# wearing saw chaps and milling...



## jimmyjames (Sep 19, 2013)

Ok ive noticed alot of guys wear saw chaps while milling with alaskan mills, whats the point?


----------



## woodtickgreg (Sep 19, 2013)

jimmyjames said:


> Ok ive noticed alot of guys wear saw chaps while milling with alaskan mills, whats the point?


Milling is the only time I don't usually wear mine, I have never had a kick back with my mill, and the apparatus kinda keeps you from being able to come in contact with the chain. I mostly wear mine when felling or bucking logs. Hard hat when felling as well, learned my lesson on the helmet working with tree climbers, they like to drop stuff on your head, LOL.


----------



## jimmyjames (Sep 19, 2013)

Yes I understand the need for them doing everything but milling, I have a set myself but what cracks me up is seeing guys on YouTube running an Alaskan mill with $1000 of safety gear, chaps, hard hat, face shield, cut proof jacket, cut proof gloves...... its kind of comical, as if it wasn't uncomfortable enough milling a log with a chainsaw.....


----------



## Treecycle Hardwoods (Sep 19, 2013)

jimmyjames said:


> Yes I understand the need for them doing everything but milling, I have a set myself but what cracks me up is seeing guys on YouTube running an Alaskan mill with $1000 of safety gear, chaps, hard hat, face shield, cut proof jacket, cut proof gloves...... its kind of comical, as if it wasn't uncomfortable enough milling a log with a chainsaw.....

········

▶ _WHAT THE TASK REQUIRES_:
Answer these questions from the thread on saw chaps and milling:
(a) When does woodtickgreg say he mostly wears his chaps?
(b) Working with whom taught woodtickgreg his lesson about the helmet?
(c) What dollar amount of safety gear does jimmyjames mention seeing on YouTube?

········

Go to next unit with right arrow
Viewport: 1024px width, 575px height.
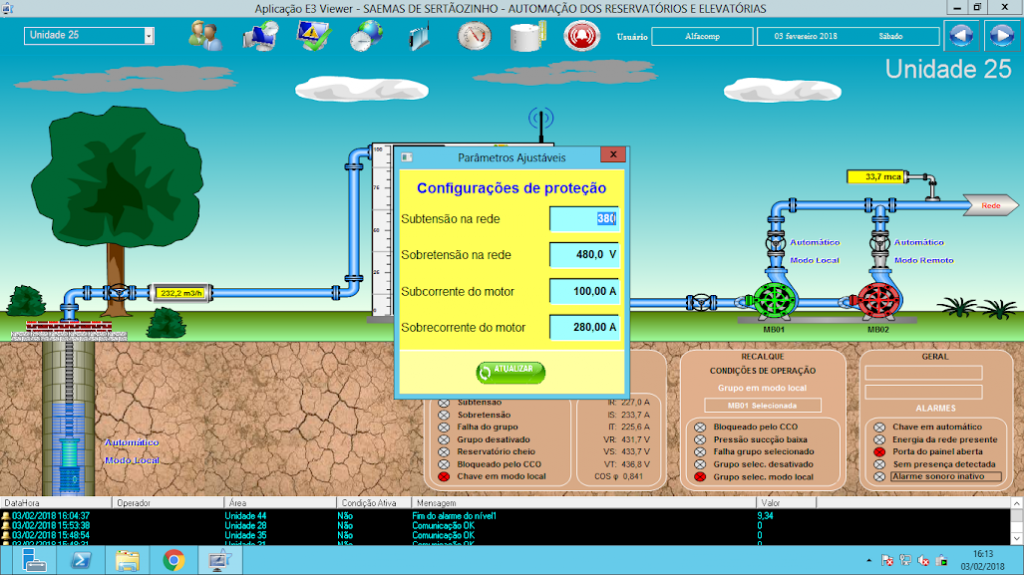coord(1000,36)
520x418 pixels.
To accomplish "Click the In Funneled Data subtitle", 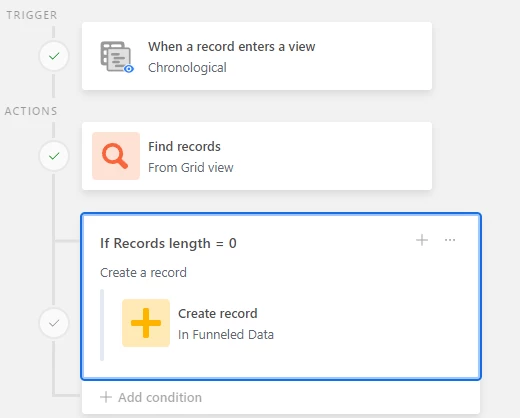I will click(226, 334).
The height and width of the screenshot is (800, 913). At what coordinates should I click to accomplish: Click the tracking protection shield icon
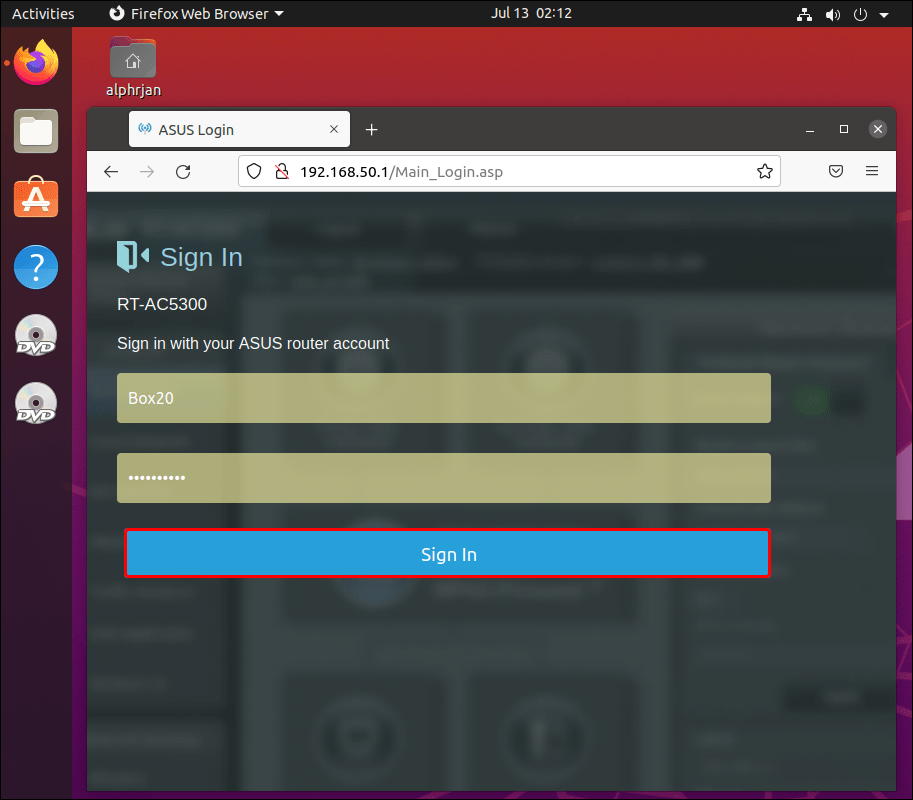pos(254,171)
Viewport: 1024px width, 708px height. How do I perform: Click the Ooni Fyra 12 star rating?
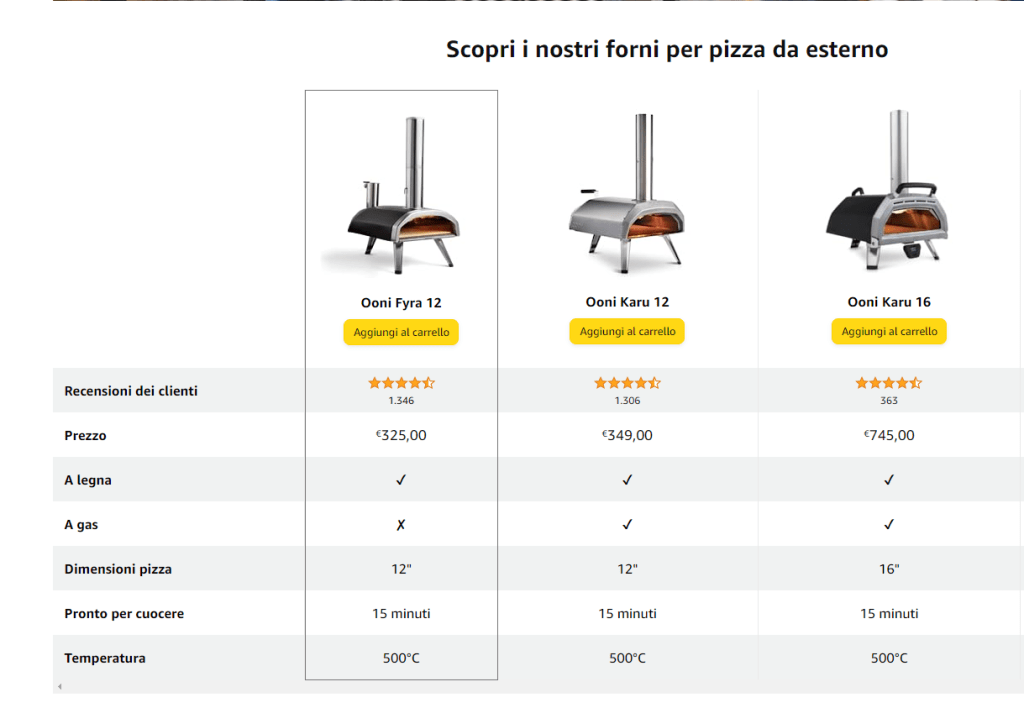tap(401, 383)
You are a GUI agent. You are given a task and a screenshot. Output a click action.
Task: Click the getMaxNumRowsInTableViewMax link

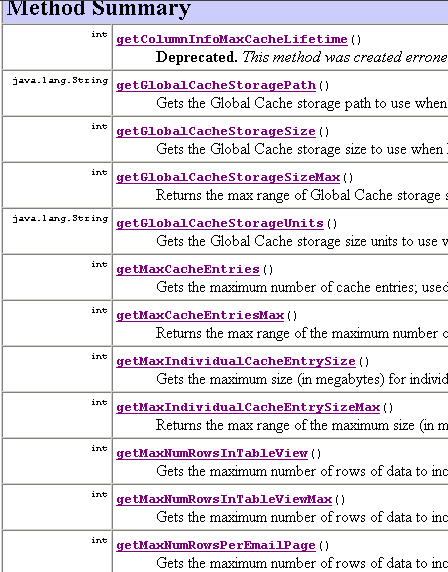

········

▶ _REPLY_:
(a) When felling or bucking logs.
(b) Tree climbers.
(c) $1000.